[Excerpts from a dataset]
● ● ●
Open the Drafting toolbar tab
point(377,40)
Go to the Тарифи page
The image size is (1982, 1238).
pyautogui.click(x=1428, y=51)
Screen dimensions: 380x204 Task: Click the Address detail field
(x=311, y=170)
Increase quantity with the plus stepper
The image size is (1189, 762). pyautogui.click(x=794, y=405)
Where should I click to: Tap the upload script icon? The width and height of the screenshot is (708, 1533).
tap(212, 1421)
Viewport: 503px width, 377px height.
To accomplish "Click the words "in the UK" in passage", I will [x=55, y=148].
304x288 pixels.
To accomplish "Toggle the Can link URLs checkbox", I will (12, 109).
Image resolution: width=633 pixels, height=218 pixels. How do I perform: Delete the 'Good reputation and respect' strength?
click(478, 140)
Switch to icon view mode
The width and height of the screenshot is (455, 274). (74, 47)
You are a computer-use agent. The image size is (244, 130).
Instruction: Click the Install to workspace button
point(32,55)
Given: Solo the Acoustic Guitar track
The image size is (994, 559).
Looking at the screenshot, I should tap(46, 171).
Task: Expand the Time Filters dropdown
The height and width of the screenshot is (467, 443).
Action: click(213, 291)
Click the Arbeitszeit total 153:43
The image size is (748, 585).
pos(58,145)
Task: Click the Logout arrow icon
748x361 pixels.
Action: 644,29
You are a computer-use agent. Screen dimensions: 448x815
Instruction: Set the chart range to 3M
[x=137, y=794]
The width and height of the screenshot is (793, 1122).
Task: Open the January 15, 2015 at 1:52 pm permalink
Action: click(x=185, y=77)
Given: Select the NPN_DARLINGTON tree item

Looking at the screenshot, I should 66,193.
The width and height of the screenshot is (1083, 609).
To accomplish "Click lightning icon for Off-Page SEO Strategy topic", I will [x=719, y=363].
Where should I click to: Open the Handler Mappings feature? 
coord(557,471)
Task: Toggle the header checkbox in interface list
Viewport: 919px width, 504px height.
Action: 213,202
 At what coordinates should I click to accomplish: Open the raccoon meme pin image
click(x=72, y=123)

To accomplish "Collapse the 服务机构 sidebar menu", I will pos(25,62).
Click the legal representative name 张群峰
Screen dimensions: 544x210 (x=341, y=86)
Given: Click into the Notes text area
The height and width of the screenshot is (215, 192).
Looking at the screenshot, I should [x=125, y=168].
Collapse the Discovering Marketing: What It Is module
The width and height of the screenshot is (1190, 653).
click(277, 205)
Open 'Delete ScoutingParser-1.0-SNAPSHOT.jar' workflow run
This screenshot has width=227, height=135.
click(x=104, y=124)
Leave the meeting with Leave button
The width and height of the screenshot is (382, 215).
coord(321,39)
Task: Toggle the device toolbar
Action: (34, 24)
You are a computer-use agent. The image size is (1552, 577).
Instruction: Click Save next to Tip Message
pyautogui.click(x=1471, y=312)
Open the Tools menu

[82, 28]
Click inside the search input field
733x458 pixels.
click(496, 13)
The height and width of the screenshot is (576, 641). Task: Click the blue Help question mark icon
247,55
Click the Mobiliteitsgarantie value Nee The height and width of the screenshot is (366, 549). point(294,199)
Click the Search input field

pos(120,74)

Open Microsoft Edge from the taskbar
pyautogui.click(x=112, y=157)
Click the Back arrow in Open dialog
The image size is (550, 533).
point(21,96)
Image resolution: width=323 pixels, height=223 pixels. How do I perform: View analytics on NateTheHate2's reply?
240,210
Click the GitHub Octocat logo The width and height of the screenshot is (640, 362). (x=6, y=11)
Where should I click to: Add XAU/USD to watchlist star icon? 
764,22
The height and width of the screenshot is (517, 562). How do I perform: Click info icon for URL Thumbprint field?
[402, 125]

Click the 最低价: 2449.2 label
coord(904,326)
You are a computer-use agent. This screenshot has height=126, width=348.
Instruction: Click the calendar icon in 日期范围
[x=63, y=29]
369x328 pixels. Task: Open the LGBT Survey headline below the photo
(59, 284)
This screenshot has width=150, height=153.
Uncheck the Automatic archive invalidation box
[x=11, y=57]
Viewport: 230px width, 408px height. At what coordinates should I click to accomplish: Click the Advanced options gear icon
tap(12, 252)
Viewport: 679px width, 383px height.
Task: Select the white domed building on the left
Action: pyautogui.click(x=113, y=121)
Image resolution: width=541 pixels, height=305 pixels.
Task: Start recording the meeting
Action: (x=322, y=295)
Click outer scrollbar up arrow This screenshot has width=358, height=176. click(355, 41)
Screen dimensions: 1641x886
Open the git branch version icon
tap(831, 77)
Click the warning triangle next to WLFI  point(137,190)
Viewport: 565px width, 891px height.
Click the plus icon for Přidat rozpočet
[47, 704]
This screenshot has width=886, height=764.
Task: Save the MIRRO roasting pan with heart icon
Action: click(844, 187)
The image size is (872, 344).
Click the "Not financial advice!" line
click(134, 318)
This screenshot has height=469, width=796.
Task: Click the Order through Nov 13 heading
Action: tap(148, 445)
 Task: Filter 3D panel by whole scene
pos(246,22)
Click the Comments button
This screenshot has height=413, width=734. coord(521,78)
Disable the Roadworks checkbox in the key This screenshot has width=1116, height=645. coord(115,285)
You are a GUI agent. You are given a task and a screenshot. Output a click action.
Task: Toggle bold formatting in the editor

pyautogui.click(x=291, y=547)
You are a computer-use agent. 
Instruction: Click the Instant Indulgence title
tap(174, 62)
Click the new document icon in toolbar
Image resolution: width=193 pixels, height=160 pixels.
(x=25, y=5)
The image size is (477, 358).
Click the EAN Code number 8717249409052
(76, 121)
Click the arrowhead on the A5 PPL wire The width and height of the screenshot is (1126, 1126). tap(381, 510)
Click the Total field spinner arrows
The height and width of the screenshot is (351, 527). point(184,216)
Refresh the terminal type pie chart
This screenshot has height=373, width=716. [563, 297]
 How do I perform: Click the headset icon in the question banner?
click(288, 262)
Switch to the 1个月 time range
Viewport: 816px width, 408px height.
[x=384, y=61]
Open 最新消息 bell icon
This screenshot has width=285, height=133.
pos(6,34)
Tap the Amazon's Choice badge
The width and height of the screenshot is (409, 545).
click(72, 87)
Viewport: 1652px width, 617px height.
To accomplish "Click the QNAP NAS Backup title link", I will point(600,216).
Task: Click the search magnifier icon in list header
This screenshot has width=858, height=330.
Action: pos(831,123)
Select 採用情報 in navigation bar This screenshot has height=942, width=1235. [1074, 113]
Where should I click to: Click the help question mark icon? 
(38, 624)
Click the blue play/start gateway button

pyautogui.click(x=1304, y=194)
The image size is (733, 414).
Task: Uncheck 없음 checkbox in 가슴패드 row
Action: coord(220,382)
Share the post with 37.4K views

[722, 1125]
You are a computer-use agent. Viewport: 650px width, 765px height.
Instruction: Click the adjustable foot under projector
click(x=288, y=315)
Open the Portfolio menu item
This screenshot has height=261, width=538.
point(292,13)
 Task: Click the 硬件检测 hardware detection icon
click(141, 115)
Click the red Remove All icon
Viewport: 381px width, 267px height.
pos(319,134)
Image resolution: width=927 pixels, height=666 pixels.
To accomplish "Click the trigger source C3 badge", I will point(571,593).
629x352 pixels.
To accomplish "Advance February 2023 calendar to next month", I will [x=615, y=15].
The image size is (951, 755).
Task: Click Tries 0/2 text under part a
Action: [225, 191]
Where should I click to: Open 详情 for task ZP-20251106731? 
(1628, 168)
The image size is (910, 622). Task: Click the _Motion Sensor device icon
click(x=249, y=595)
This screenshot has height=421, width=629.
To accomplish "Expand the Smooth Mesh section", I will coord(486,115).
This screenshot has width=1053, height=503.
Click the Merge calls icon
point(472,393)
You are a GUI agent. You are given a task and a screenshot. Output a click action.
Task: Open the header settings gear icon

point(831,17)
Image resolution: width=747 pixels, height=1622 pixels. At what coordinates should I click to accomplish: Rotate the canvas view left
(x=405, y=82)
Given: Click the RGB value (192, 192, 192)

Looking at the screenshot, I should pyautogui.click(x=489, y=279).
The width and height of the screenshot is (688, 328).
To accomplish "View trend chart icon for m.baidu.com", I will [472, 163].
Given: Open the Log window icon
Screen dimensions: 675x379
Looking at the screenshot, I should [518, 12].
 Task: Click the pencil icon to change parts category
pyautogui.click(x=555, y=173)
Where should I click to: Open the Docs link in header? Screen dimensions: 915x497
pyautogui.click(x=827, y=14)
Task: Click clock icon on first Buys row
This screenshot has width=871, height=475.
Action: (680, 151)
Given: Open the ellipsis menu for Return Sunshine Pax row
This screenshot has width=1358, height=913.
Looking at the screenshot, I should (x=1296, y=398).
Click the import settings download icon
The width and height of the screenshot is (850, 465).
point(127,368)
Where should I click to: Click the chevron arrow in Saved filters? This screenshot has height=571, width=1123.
● ● ●
Task to carry out:
Return exactly the lines in the records above, beginning with the one that holds "Given: Click the RGB value (192, 192, 192)" and ending with the last.

Result:
Given: Click the RGB value (192, 192, 192)

Looking at the screenshot, I should pyautogui.click(x=489, y=279).
The width and height of the screenshot is (688, 328).
To accomplish "View trend chart icon for m.baidu.com", I will [472, 163].
Given: Open the Log window icon
Screen dimensions: 675x379
Looking at the screenshot, I should [518, 12].
 Task: Click the pencil icon to change parts category
pyautogui.click(x=555, y=173)
Where should I click to: Open the Docs link in header? Screen dimensions: 915x497
pyautogui.click(x=827, y=14)
Task: Click clock icon on first Buys row
This screenshot has width=871, height=475.
Action: (680, 151)
Given: Open the ellipsis menu for Return Sunshine Pax row
This screenshot has width=1358, height=913.
Looking at the screenshot, I should (x=1296, y=398).
Click the import settings download icon
The width and height of the screenshot is (850, 465).
point(127,368)
Where should I click to: Click the chevron arrow in Saved filters? This screenshot has height=571, width=1123.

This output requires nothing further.